The four modules of the training are introduction to village courts and village courts Acts 1989, village court sitting procedures, communication and mediation skills, leadership and ethical decision making.
The approaches in four modules are village court requirements and process, penalties, compensation and court orders, ethics, integrity and accountability, full village court procedures, mediation and settlement process, hearing a complaint that is an offence, appeals, leadership and corruption, joint sittings, village court inspections and children, types of communication, impact of perception and barriers to communication, family and sexual violence, questioning skills, practical legislation are some of many new topics.
Morobe has 87 gazetted village court areas with 11 court officials per village court area totaling 957 officials. Twelve others who were recently commissioned are yet to be gazetted.
So far, 814 out of the 957 officials have received training while the remaining from Menyamya and Tewae-Siassi are yet to be visited.
All 128 land mediators in Morobe have been trained except for those in Lae.
“Without village courts and land mediators, surely the society’s fabric will be untied by human nature as a result of developmental issues,” Dawai said.
“The knowledge and skills taught is to empower the officials never to shirk but to perform without fear and favour.”

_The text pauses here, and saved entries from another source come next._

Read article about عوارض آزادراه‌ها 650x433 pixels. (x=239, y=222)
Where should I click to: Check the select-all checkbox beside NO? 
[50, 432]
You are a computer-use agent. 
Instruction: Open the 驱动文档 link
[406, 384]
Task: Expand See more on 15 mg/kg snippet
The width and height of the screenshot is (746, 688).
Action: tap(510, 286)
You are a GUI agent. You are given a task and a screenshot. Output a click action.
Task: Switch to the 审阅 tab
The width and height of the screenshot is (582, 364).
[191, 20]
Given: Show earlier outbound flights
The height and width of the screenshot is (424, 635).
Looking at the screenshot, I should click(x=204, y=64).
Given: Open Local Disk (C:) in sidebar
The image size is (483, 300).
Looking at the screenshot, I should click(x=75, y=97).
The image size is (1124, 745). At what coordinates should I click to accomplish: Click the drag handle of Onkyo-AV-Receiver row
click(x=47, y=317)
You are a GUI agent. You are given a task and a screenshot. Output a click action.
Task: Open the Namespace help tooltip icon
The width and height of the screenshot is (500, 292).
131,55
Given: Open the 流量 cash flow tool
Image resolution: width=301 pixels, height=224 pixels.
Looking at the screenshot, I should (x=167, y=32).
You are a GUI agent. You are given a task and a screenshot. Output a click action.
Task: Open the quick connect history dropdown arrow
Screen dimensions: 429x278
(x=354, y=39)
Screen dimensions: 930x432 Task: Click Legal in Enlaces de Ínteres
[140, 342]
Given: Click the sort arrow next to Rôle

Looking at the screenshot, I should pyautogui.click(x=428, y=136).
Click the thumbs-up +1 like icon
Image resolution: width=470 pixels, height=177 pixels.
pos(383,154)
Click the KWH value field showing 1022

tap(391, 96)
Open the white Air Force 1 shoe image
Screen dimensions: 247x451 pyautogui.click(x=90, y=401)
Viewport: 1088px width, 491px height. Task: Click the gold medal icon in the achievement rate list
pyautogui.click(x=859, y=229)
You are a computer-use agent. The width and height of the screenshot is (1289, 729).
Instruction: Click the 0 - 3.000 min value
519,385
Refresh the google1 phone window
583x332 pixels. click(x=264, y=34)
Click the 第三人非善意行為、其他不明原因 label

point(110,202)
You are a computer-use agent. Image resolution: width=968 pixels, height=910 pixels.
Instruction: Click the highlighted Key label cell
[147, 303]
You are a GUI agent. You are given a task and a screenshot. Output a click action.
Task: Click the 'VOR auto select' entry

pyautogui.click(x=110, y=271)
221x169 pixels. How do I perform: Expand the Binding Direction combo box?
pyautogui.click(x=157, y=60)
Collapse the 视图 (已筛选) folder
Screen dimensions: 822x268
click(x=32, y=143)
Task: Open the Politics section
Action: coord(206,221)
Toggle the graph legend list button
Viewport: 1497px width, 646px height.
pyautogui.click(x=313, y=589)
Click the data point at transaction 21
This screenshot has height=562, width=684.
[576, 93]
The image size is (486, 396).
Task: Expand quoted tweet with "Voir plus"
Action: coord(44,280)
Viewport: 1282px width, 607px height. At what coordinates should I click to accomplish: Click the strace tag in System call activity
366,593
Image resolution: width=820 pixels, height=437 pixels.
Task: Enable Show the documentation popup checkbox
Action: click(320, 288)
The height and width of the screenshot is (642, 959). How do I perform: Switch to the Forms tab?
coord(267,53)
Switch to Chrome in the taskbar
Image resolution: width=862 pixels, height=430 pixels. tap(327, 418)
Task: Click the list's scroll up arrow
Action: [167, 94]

“In court room, Law has no brother, sister, nose, mouth and feelings” Dawai said during the commissioning of 88 village court officials and 20 land mediators from Kabwum and Wasu at Kabwum station on Sept 29.
Dawai said that there is no written law for village courts and land mediators unlike the written laws used in district, national and supreme courts.
“You are the frontline people to slash thick bushes, we at the district, national and supreme courts are ready to support you whenever situations decide” Dawai said.